It was a case of ‘a childhood revisited’ for Minister for Education, Micheal Martin when he took time out from his busy schedule to stop off at Ballindangan National School in November 1997. Returning to the place where he spent his holidays as a boy, the minister renewed links with his ‘country cousins, the Walshs, and spoke fondly of his carefree days on the farm of his Auntie Peg’. Recalling the ‘wonder of gathering eggs and feeding the pigs on his cousin’s farm’, the minister dispelled the notion that he was a ‘city slicker’ and made special mention ‘of the pleasant atmosphere that existed at the school’.
While the November 2018 edition of The Avondhu reported on news that farmers in the Kilworth locality experienced the theft of gates from their properties, an issue in November 1997 noted the ‘lucrative trade in stolen signposts’. With many of the old style, cast iron direction signs ending up in ‘Irish theme bars’ in Ireland and the UK, an increasing number were being reported seen in bars throughout the USA and even Russia. Costing county councils nationwide a considerable amount of money to replace, a garda spokesperson told The Avondhu ‘it’s the old black and white ones they go for, the ones with the distance in miles.

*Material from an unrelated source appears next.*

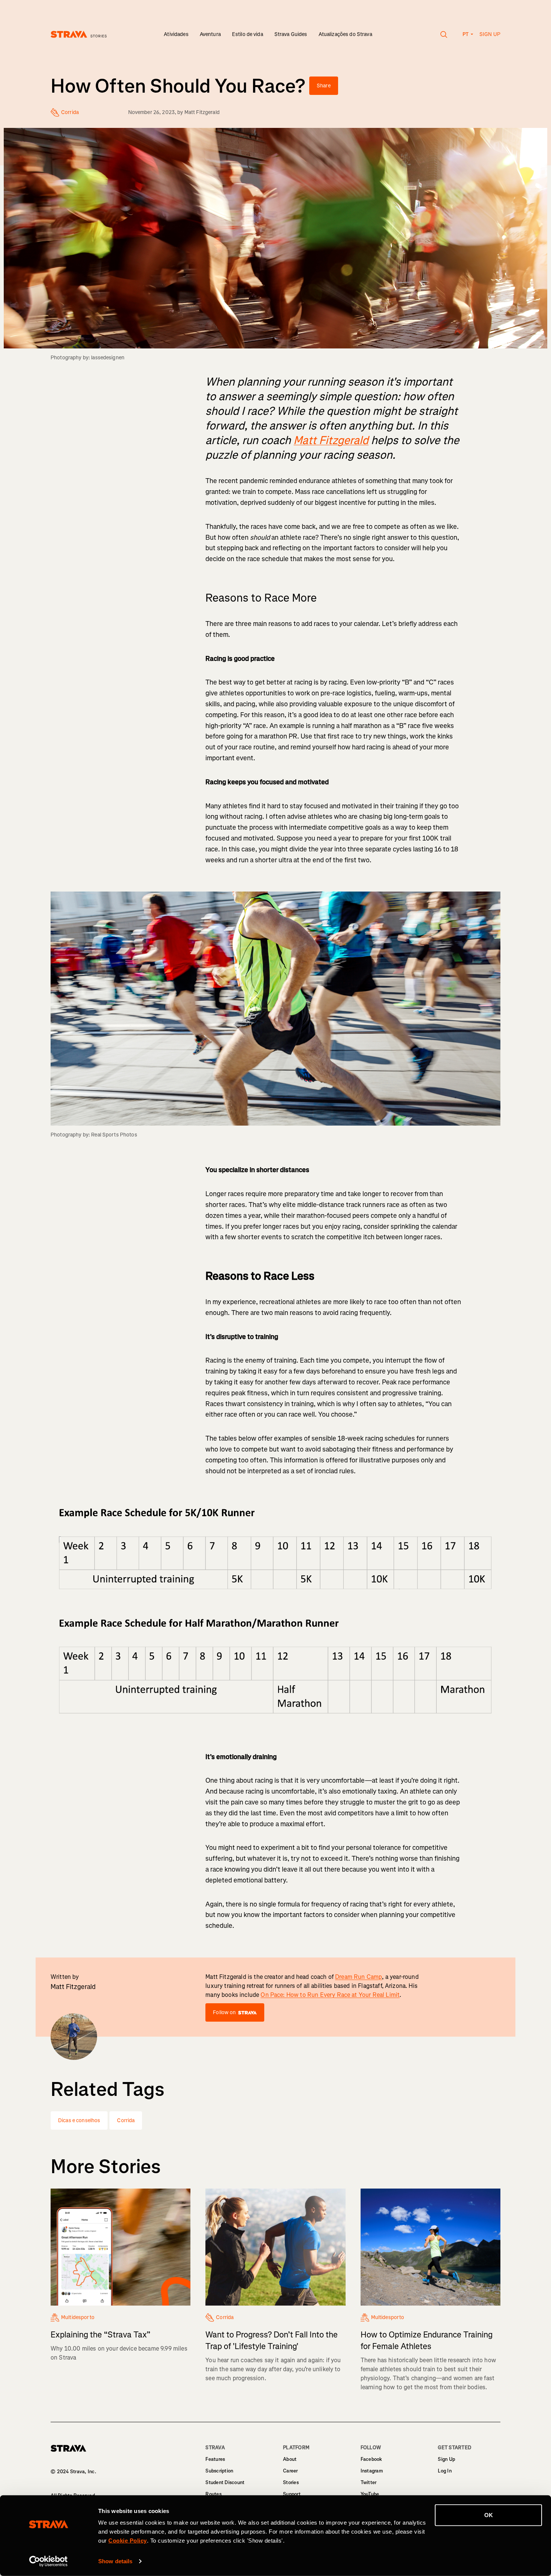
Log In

They seem to have become very fashionable’.
‘We are sick of being fobbed off by Cork County Council, we need to know now when this bypass will come on stream’ – the frustration expressed by Jim Bermingham, chairman of Fermoy Traders Association in November 1997, following the announcement that priority was being given to the Watergrasshill bypass, ahead of the Fermoy project. A meeting of the Mallow Area Roads Committee heard that the route for Watergrasshill had ‘already been identified and the design plan complete’, with the compulsory purchase order to be published and submitted to the Minister for the Environment by December 1997. There was, therefore, no intention to advance the Fermoy bypass ‘until after the Watergrasshill scheme had been formally approved’ and the funding timescale became ‘more definite’, something which did not meet with the approval of local councillors Aileen Pyne, Carey Joyce and Kevin O’Keeffe. Cllr Joyce voiced his concern over the funding for the Fermoy project which, he stated, could ‘dry up’, as the EU were intent on cutting back on structural funds.
Apathy and confusion topped the poll in the 1997 presidential election and Cabinet Confidentiality referendum. With early morning reports predicting a very low turnout, one experienced polling clerk in the area informed The Avondhu that ‘in the evening, the trickle (of voters) turned into a dribble’. There seemed to be ‘genuine annoyance’ at the emphasis put on the opinion polls in the run up to the 1997 presidential election, with many declaring a winner even before a single vote was cast (sounds familiar!). Some voters were even surprised at being handed ‘another sheet of paper’, seemingly unaware or not understanding the proposed amendment to the constitution, on Cabinet Confidentiality, that was also being voted on. Of course, Mary McAleese was elected first citizen in 1997.
Following ‘a deal of controversy’ on the delay in upgrading Fermoy hospital, news in early November 1997 that the Government had made a commitment to provide £2.5 million for the building of the proposed 30-bed unit was warmly welcomed. Local Fianna Fail TD and Minister of State, Ned O’Keeffe, noted that he had initially made the announcement ‘over three years ago’ when last in government, however he blamed the Rainbow Coalition (FG, Labour and DL) for the lack of progress, who had ‘left the issue drag’.
Following a three game marathon with Knockainey, the U16 footballers from Galbally, captained by John Sheehan, annexed the South Limerick football title 1-5 to 0-5.
The junior footballers of Ballyduff bridged a 33 year gap at Fraher Field, Dungarvan in November 1997, capturing the divisional title for the first time since 1964. Defeating Kilrossanty by a 2 point margin following a closely contested final, the sides were level on six occasions, with Ballyduff trailing by a point at the interval, 0-6 to 0-5. However, a John Twomey goal from a penalty less than a minute after the restart proved the difference, as the men in red, led by captain Michael Molumphy, emerged victorious 1-8 to 0-9.
A comprehensive win for Kilworth junior B hurlers, who took the North Cork title, defeating neighbours Fermoy 1-11 to 1-4 in Ballygiblin. Will Hegarty top-scored with 0-6, Pat ‘Chopper’ Shanahan the goalscorer. Brian Sheedy captained the winning side.